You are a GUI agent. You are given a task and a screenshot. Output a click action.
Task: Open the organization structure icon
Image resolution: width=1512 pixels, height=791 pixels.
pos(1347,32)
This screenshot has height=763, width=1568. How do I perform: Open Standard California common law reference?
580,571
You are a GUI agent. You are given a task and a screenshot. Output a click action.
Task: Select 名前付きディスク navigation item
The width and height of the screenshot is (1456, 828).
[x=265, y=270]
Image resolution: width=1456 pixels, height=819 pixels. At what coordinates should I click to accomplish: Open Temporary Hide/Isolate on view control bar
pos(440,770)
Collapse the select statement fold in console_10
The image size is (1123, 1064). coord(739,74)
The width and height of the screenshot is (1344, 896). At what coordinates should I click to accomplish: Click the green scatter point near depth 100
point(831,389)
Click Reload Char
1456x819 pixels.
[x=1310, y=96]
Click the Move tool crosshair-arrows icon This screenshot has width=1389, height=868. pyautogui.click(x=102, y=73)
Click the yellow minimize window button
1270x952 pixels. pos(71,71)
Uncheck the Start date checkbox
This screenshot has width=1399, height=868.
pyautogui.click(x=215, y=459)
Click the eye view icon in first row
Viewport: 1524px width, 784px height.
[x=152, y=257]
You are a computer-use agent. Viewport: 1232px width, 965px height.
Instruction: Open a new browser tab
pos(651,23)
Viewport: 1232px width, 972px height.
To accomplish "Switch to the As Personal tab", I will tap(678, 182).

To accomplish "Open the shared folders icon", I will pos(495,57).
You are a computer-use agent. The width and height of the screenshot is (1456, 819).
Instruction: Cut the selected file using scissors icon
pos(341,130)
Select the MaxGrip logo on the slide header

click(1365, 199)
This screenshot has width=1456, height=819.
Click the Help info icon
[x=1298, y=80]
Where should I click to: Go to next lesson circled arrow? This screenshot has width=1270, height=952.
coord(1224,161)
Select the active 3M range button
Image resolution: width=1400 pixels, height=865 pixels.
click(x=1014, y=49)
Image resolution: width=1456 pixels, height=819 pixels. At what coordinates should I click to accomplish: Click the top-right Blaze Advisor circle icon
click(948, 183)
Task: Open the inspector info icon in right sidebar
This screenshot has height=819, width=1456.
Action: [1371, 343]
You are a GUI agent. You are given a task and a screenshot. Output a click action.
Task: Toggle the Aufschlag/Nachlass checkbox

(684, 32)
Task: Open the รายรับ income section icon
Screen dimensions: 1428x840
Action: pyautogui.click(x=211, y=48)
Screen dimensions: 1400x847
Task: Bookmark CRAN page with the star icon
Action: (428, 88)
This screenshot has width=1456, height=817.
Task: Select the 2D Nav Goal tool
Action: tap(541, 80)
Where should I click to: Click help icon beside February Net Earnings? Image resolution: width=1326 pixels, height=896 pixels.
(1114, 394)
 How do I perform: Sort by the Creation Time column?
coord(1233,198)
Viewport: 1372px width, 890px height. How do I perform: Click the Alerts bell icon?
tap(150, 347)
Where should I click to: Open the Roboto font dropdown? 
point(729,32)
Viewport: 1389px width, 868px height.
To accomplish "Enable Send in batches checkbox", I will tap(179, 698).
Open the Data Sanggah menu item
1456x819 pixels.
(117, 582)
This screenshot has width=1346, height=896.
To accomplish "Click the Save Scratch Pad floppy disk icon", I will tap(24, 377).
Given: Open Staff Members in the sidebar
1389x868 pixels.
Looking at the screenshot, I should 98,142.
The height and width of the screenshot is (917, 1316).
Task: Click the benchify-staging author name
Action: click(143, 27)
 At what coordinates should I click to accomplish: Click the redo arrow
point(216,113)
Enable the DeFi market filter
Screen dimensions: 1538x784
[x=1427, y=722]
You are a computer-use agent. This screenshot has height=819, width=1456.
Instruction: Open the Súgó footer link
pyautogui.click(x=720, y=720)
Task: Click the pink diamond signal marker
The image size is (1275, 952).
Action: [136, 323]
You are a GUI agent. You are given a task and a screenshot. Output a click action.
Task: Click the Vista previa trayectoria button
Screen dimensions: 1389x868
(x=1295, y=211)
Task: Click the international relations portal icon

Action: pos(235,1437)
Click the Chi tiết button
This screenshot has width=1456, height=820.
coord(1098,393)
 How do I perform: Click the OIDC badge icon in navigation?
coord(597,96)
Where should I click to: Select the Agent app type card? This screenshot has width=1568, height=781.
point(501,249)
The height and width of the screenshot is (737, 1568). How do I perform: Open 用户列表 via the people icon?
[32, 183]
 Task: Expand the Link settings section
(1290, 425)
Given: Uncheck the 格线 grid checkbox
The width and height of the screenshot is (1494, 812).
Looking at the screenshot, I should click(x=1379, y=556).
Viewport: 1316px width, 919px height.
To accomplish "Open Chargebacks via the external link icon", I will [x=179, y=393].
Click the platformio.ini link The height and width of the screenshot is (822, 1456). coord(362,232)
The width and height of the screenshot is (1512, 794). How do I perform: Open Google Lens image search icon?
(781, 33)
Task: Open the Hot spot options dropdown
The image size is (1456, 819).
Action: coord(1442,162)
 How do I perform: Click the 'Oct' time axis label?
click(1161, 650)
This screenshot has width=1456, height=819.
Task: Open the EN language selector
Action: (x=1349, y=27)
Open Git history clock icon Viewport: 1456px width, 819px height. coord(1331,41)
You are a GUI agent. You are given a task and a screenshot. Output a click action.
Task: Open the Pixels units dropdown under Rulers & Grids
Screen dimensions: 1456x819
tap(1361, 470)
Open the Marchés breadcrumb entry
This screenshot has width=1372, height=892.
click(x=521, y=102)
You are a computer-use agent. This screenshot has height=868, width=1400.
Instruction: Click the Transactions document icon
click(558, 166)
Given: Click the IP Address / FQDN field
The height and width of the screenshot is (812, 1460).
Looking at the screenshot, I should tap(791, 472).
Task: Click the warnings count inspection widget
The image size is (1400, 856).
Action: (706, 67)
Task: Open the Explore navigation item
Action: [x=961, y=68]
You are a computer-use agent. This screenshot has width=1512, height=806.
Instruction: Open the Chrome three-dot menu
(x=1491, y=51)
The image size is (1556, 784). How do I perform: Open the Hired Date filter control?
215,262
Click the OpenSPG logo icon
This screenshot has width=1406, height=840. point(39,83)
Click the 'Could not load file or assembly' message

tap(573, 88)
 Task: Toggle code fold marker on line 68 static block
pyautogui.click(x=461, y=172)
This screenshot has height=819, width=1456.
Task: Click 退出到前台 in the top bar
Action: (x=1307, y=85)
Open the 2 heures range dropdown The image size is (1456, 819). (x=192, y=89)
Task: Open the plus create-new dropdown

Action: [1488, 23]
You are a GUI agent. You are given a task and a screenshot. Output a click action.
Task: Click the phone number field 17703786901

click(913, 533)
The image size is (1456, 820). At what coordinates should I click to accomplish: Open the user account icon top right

» **What to produce**
Reproduce only the lines running from the one with "Click the OpenSPG logo icon" through the final line of the listing above, both ends included.

» **Exercise response**
Click the OpenSPG logo icon
This screenshot has width=1406, height=840. point(39,83)
Click the 'Could not load file or assembly' message

tap(573, 88)
 Task: Toggle code fold marker on line 68 static block
pyautogui.click(x=461, y=172)
This screenshot has height=819, width=1456.
Task: Click 退出到前台 in the top bar
Action: (x=1307, y=85)
Open the 2 heures range dropdown The image size is (1456, 819). (x=192, y=89)
Task: Open the plus create-new dropdown

Action: [1488, 23]
You are a GUI agent. You are given a task and a screenshot. Output a click action.
Task: Click the phone number field 17703786901

click(913, 533)
The image size is (1456, 820). At what coordinates should I click to accomplish: Open the user account icon top right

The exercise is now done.